Another treatment approach for PDAC liver metastases are minimal invasive treatments like radiofrequency ablation. Park et al. came to the conclusion that selected patients with single, small sized (< 2 cm) PDAC liver metastases gain a survival benefit through an application of RFA [30]. However, certain restrictions of thermal ablation methods like RFA limit its applicability; tumor size < 5 cm, heat sink effect adjacent to vessels, high tumor vascularization, and proximity to central bile duct are the most important limitations.
In contrast, these restrictions do not apply to iBT, no size limit or cooling effects concerning brachytherapy are known. IBT even surpasses the size limit of 6 cm of stereotactic body radiation therapy (SBRT) and seems to induce fewer cases of radiation-induced liver disease (RILD) [31]. An advantage of local ablation measures like iBT or RFA concerning liver metastases is that it can be performed repeatedly while preserving liver function. The issue of potential needle track metastasis was addressed specifically by radiation of the interventional access as a precaution.

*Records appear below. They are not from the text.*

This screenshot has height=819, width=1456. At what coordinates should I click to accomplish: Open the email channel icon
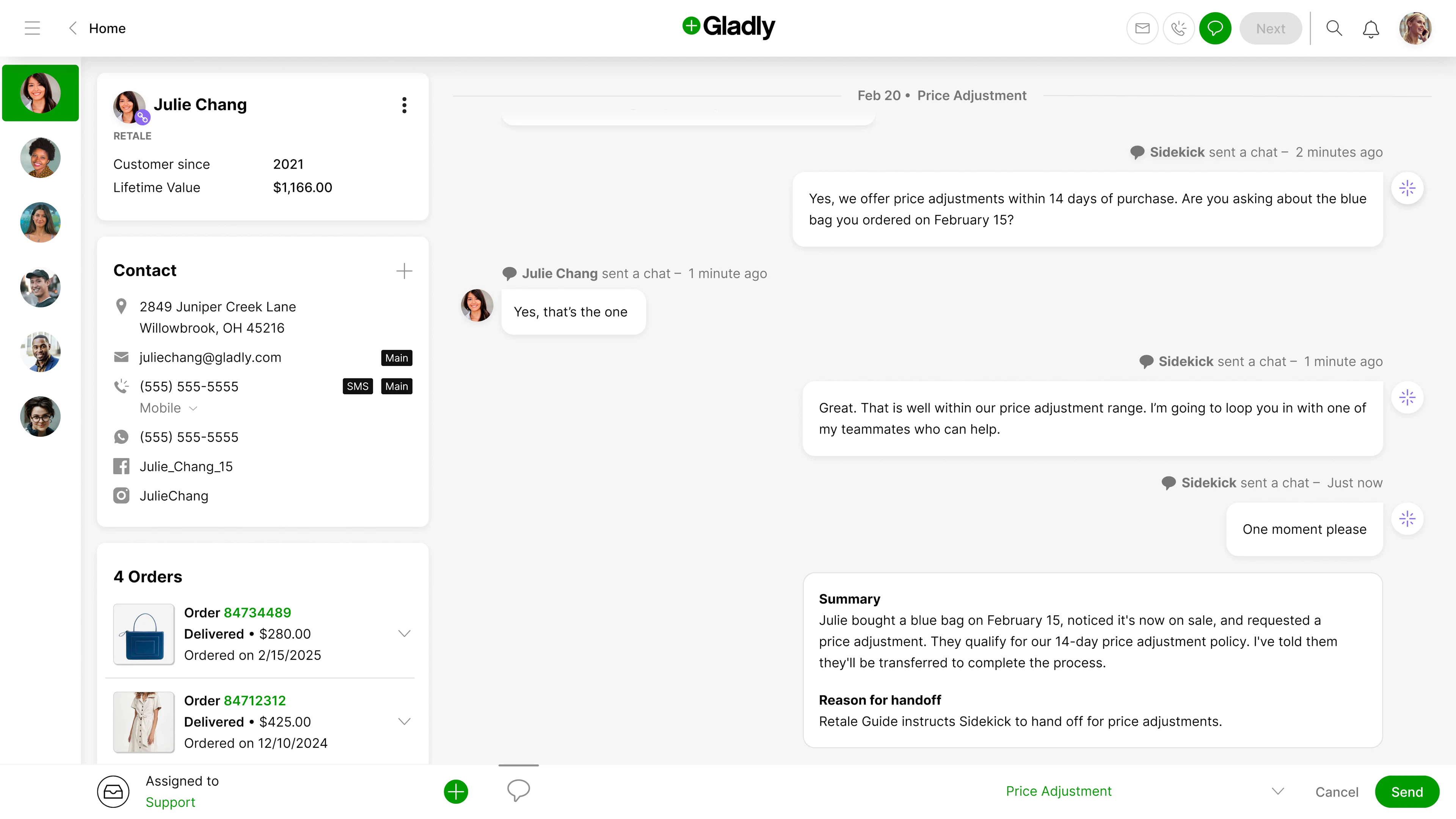tap(1142, 28)
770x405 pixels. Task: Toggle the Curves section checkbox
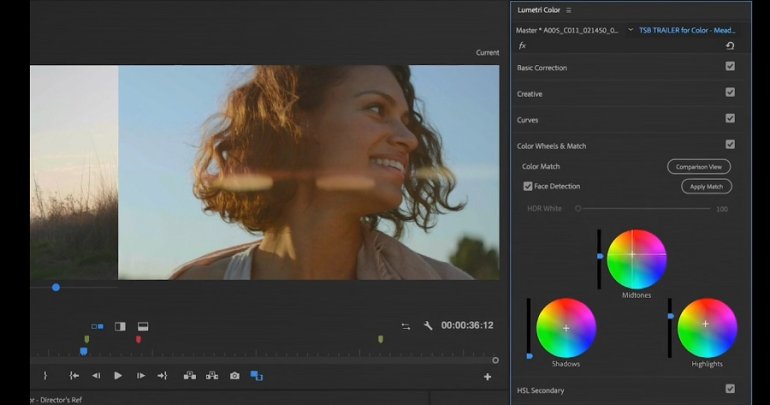730,119
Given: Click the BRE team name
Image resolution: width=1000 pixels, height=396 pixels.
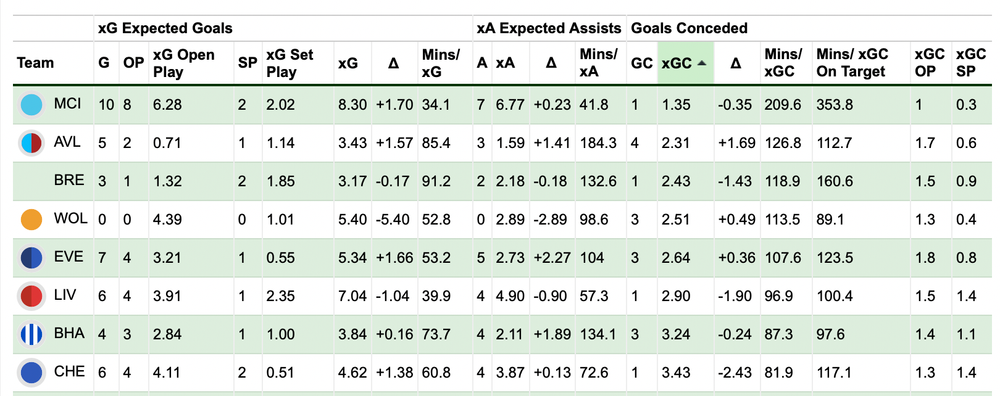Looking at the screenshot, I should [x=69, y=180].
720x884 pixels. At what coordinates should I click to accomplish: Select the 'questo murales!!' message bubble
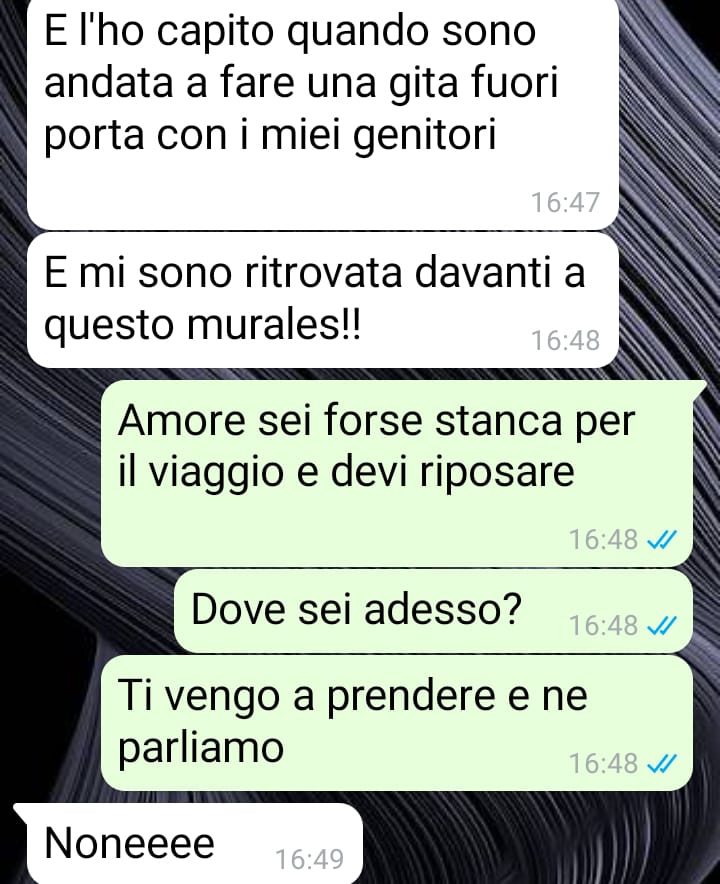323,300
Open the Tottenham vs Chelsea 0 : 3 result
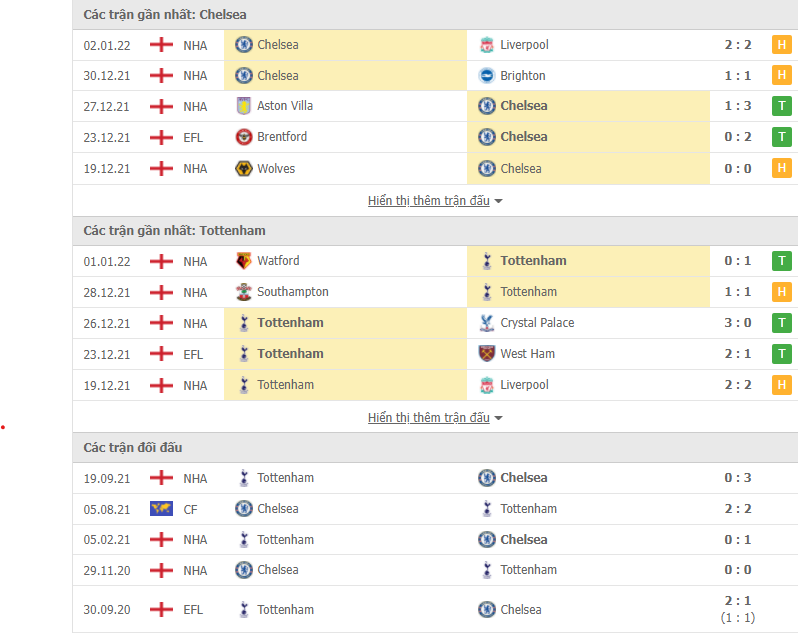 (x=738, y=478)
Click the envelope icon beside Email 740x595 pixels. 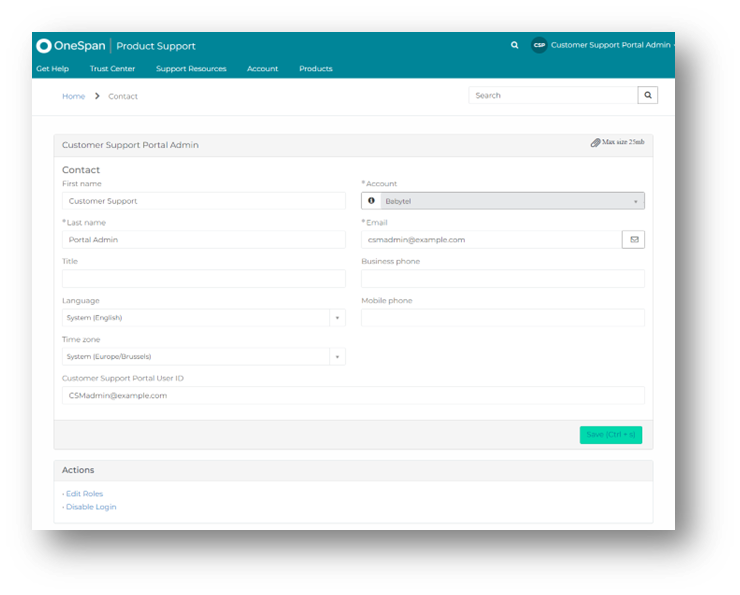click(x=633, y=240)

The results of our study (mOS 8.9 months, PFS 3.4 months, LTC 87%) confirm the data published by Wieners et al. (mOS 8.6 months, PFS 3.2 months, LTC 91%) [17]. The observed complication rate is also similar; we report three major complications in 45 iBT procedures, whereas Wieners et al. also report three major complications in 49 iBT procedures – in both studies with hepatic abscesses. A crucial risk factor promoting liver abscess caused by ascending biliary infection based on bacterial colonization is a biliodigestive anastomosis (BDA) in patients with prior Whipple procedures. Correspondingly, the three cases with hepatic abscesses in our study, which were successfully resolved with drainage and antibiotics, also had a BDA following resection of the pancreatic head. According to literature, major adverse events (grade 3 and 4) after iBT are observed in about 3% of cases [32].
Despite the promising results, limitations of our study are the relatively small patient collective and the retrospective, single arm design. The outcome of our study, however, substantiates the findings of Wieners et al. suggesting that iBT might prolong OS in a metastatic setting, which generally implies dreadful prognosis. Further investigations in prospective RCTs are necessary to validate the results of our small, retrospective analysis. Until then, the current treatment rationale should be to identify eligible patients for local treatment options in combination with systemic chemotherapy to prolong survival.